● Exercise prompt
Your task is to reproduce the entries below word for word.

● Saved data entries
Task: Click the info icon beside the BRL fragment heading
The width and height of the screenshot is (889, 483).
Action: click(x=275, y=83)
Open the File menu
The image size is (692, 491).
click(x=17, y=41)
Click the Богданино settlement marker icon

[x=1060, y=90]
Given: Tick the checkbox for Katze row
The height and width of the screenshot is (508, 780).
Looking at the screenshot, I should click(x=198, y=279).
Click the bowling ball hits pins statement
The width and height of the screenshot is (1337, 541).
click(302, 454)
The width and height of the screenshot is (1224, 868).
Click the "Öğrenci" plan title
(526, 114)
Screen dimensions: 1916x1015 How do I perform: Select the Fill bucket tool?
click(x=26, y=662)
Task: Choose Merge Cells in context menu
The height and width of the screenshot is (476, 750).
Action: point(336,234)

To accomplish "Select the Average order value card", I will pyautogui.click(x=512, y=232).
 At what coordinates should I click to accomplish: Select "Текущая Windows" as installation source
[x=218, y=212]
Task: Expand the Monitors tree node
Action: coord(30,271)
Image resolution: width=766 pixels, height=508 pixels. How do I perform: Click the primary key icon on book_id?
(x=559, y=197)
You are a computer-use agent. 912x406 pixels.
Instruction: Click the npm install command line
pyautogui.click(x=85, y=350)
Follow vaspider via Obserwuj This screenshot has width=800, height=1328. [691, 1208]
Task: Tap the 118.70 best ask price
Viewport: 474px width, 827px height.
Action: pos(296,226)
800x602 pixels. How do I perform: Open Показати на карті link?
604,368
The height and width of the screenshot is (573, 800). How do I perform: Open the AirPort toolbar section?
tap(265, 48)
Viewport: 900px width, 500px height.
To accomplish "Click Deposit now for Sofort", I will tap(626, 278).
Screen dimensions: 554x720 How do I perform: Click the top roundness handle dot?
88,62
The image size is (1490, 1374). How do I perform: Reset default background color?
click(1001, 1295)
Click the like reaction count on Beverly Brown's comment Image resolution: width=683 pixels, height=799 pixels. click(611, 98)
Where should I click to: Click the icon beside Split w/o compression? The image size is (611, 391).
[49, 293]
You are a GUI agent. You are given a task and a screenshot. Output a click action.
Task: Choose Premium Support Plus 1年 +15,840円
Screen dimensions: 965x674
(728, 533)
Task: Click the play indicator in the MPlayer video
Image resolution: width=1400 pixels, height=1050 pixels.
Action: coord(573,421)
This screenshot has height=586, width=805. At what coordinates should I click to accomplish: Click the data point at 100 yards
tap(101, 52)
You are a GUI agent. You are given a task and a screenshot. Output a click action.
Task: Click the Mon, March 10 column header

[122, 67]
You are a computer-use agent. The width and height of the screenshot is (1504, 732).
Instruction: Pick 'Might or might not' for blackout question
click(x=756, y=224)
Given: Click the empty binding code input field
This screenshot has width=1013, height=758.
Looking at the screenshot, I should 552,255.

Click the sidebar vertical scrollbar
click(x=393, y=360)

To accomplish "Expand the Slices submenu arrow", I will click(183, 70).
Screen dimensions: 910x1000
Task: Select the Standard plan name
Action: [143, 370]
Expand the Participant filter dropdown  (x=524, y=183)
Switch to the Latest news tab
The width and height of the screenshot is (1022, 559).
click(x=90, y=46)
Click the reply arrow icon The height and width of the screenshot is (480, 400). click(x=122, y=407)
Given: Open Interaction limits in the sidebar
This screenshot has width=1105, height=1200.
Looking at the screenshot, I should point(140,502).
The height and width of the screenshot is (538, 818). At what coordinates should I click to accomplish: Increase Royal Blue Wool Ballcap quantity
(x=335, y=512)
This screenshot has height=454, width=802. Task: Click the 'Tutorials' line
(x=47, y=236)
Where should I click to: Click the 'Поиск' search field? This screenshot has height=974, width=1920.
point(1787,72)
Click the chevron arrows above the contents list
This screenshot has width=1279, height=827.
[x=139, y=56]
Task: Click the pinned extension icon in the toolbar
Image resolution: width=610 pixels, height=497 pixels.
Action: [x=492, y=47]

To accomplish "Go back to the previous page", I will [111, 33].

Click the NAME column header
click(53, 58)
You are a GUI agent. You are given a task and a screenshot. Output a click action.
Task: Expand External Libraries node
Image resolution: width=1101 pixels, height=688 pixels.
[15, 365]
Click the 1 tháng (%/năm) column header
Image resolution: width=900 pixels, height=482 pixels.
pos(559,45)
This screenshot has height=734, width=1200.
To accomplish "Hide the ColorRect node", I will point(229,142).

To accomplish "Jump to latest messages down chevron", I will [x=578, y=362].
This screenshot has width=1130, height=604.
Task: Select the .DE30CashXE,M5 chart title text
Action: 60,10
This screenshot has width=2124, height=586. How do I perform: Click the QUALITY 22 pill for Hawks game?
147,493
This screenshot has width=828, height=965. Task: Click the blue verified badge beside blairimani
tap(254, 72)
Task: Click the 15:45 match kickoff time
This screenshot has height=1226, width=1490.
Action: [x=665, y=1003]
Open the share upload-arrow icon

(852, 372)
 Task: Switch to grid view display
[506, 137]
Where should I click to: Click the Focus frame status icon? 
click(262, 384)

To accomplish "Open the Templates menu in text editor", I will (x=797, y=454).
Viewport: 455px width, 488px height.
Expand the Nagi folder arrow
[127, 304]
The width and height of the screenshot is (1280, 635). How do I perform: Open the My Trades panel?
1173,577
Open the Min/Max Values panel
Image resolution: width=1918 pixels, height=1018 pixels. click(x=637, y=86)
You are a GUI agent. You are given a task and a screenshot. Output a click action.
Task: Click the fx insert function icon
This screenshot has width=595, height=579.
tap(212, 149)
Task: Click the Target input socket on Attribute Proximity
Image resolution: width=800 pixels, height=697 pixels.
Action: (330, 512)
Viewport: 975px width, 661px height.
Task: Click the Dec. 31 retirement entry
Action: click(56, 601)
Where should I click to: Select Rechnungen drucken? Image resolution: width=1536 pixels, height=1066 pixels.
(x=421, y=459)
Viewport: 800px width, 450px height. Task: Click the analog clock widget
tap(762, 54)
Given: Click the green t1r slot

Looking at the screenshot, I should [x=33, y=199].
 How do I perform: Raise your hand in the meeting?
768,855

● Answer box
Task: Click the info icon beside the BRL fragment heading
The width and height of the screenshot is (889, 483).
Action: click(x=275, y=83)
Open the File menu
The image size is (692, 491).
click(x=17, y=41)
Click the Богданино settlement marker icon

[x=1060, y=90]
Given: Tick the checkbox for Katze row
The height and width of the screenshot is (508, 780).
Looking at the screenshot, I should click(x=198, y=279).
Click the bowling ball hits pins statement
The width and height of the screenshot is (1337, 541).
click(302, 454)
The width and height of the screenshot is (1224, 868).
Click the "Öğrenci" plan title
(526, 114)
Screen dimensions: 1916x1015 How do I perform: Select the Fill bucket tool?
click(x=26, y=662)
Task: Choose Merge Cells in context menu
The height and width of the screenshot is (476, 750).
Action: point(336,234)

To accomplish "Select the Average order value card", I will pyautogui.click(x=512, y=232).
 At what coordinates should I click to accomplish: Select "Текущая Windows" as installation source
[x=218, y=212]
Task: Expand the Monitors tree node
Action: coord(30,271)
Image resolution: width=766 pixels, height=508 pixels. How do I perform: Click the primary key icon on book_id?
(x=559, y=197)
You are a computer-use agent. 912x406 pixels.
Instruction: Click the npm install command line
pyautogui.click(x=85, y=350)
Follow vaspider via Obserwuj This screenshot has width=800, height=1328. [691, 1208]
Task: Tap the 118.70 best ask price
Viewport: 474px width, 827px height.
Action: pos(296,226)
800x602 pixels. How do I perform: Open Показати на карті link?
604,368
The height and width of the screenshot is (573, 800). How do I perform: Open the AirPort toolbar section?
tap(265, 48)
Viewport: 900px width, 500px height.
To accomplish "Click Deposit now for Sofort", I will tap(626, 278).
Screen dimensions: 554x720 How do I perform: Click the top roundness handle dot?
88,62
The image size is (1490, 1374). How do I perform: Reset default background color?
click(1001, 1295)
Click the like reaction count on Beverly Brown's comment Image resolution: width=683 pixels, height=799 pixels. click(611, 98)
Where should I click to: Click the icon beside Split w/o compression? The image size is (611, 391).
[49, 293]
You are a GUI agent. You are given a task and a screenshot. Output a click action.
Task: Choose Premium Support Plus 1年 +15,840円
Screen dimensions: 965x674
(728, 533)
Task: Click the play indicator in the MPlayer video
Image resolution: width=1400 pixels, height=1050 pixels.
Action: coord(573,421)
This screenshot has height=586, width=805. At what coordinates should I click to accomplish: Click the data point at 100 yards
tap(101, 52)
You are a GUI agent. You are given a task and a screenshot. Output a click action.
Task: Click the Mon, March 10 column header

[122, 67]
You are a computer-use agent. The width and height of the screenshot is (1504, 732).
Instruction: Pick 'Might or might not' for blackout question
click(x=756, y=224)
Given: Click the empty binding code input field
This screenshot has width=1013, height=758.
Looking at the screenshot, I should 552,255.

Click the sidebar vertical scrollbar
click(x=393, y=360)

To accomplish "Expand the Slices submenu arrow", I will click(183, 70).
Screen dimensions: 910x1000
Task: Select the Standard plan name
Action: [143, 370]
Expand the Participant filter dropdown  (x=524, y=183)
Switch to the Latest news tab
The width and height of the screenshot is (1022, 559).
click(x=90, y=46)
Click the reply arrow icon The height and width of the screenshot is (480, 400). click(x=122, y=407)
Given: Open Interaction limits in the sidebar
This screenshot has width=1105, height=1200.
Looking at the screenshot, I should point(140,502).
The height and width of the screenshot is (538, 818). At what coordinates should I click to accomplish: Increase Royal Blue Wool Ballcap quantity
(x=335, y=512)
This screenshot has height=454, width=802. Task: Click the 'Tutorials' line
(x=47, y=236)
Where should I click to: Click the 'Поиск' search field? This screenshot has height=974, width=1920.
point(1787,72)
Click the chevron arrows above the contents list
This screenshot has width=1279, height=827.
[x=139, y=56]
Task: Click the pinned extension icon in the toolbar
Image resolution: width=610 pixels, height=497 pixels.
Action: [x=492, y=47]

To accomplish "Go back to the previous page", I will [111, 33].

Click the NAME column header
click(53, 58)
You are a GUI agent. You are given a task and a screenshot. Output a click action.
Task: Expand External Libraries node
Image resolution: width=1101 pixels, height=688 pixels.
[15, 365]
Click the 1 tháng (%/năm) column header
Image resolution: width=900 pixels, height=482 pixels.
pos(559,45)
This screenshot has height=734, width=1200.
To accomplish "Hide the ColorRect node", I will point(229,142).

To accomplish "Jump to latest messages down chevron", I will [x=578, y=362].
This screenshot has width=1130, height=604.
Task: Select the .DE30CashXE,M5 chart title text
Action: 60,10
This screenshot has width=2124, height=586. How do I perform: Click the QUALITY 22 pill for Hawks game?
147,493
This screenshot has width=828, height=965. Task: Click the blue verified badge beside blairimani
tap(254, 72)
Task: Click the 15:45 match kickoff time
This screenshot has height=1226, width=1490.
Action: [x=665, y=1003]
Open the share upload-arrow icon

(852, 372)
 Task: Switch to grid view display
[506, 137]
Where should I click to: Click the Focus frame status icon? 
click(262, 384)

To accomplish "Open the Templates menu in text editor", I will (x=797, y=454).
Viewport: 455px width, 488px height.
Expand the Nagi folder arrow
[127, 304]
The width and height of the screenshot is (1280, 635). How do I perform: Open the My Trades panel?
1173,577
Open the Min/Max Values panel
Image resolution: width=1918 pixels, height=1018 pixels. click(x=637, y=86)
You are a GUI agent. You are given a task and a screenshot. Output a click action.
Task: Click the fx insert function icon
This screenshot has width=595, height=579.
tap(212, 149)
Task: Click the Target input socket on Attribute Proximity
Image resolution: width=800 pixels, height=697 pixels.
Action: (330, 512)
Viewport: 975px width, 661px height.
Task: Click the Dec. 31 retirement entry
Action: click(56, 601)
Where should I click to: Select Rechnungen drucken? Image resolution: width=1536 pixels, height=1066 pixels.
(x=421, y=459)
Viewport: 800px width, 450px height. Task: Click the analog clock widget
tap(762, 54)
Given: Click the green t1r slot

Looking at the screenshot, I should [x=33, y=199].
 How do I perform: Raise your hand in the meeting?
768,855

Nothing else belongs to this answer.